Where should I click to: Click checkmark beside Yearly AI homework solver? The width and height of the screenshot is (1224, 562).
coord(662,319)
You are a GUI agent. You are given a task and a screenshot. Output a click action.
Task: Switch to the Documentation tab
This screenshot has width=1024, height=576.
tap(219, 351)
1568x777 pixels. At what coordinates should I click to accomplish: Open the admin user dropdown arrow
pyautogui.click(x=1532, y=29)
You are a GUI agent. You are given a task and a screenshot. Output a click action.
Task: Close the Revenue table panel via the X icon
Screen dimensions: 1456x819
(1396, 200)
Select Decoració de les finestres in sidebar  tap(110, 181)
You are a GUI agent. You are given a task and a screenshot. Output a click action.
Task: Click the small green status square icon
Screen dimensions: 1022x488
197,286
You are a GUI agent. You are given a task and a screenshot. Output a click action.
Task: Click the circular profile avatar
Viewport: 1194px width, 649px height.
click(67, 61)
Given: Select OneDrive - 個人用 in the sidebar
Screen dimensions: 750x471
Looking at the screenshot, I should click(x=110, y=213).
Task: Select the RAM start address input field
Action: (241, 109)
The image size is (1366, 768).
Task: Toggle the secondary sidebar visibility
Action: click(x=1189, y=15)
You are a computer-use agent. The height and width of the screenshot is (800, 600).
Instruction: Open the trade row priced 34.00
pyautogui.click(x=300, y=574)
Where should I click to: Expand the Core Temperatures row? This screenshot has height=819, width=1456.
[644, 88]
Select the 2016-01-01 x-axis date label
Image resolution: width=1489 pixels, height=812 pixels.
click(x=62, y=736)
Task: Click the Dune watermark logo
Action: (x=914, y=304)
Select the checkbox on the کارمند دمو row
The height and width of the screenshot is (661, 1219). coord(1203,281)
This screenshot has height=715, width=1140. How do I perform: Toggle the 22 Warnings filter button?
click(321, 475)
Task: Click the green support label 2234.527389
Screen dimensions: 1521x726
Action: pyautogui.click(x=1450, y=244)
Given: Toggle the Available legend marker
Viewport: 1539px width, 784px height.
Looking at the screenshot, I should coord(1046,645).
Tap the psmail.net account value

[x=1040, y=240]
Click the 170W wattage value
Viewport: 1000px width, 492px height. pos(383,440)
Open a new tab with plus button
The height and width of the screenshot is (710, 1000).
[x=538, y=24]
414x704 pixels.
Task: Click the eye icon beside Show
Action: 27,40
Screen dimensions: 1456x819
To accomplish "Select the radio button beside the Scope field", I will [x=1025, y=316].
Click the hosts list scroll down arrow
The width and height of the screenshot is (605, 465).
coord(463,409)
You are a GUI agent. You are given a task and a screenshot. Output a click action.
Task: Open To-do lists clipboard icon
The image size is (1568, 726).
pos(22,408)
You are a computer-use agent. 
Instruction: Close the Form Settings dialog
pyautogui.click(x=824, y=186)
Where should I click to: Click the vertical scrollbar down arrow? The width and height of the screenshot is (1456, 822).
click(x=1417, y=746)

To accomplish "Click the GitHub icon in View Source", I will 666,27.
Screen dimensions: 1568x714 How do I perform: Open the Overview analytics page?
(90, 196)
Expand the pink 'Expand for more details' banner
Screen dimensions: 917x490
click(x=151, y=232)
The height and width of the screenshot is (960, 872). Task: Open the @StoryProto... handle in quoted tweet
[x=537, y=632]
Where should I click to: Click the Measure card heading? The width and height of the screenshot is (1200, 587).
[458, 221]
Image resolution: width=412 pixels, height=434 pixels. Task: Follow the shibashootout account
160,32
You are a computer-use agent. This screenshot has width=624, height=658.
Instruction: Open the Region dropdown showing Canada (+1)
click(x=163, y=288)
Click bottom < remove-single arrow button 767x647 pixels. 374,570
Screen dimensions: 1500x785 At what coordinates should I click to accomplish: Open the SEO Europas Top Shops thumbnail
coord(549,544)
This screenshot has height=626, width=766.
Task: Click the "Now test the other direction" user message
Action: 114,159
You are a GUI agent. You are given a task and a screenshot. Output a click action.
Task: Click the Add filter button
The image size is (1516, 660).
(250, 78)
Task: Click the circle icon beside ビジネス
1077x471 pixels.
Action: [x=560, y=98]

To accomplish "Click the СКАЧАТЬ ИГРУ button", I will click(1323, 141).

◇ ◇ ◇ ◇

[Task goal]: Filter the entries above, keeping every line that contains the string "icon".

[Response to the task]:
Task: Close the Revenue table panel via the X icon
Task: Click the small green status square icon
Task: Click the eye icon beside Show
Task: Open To-do lists clipboard icon
To accomplish "Click the GitHub icon in View Source", I will 666,27.
Task: Click the circle icon beside ビジネス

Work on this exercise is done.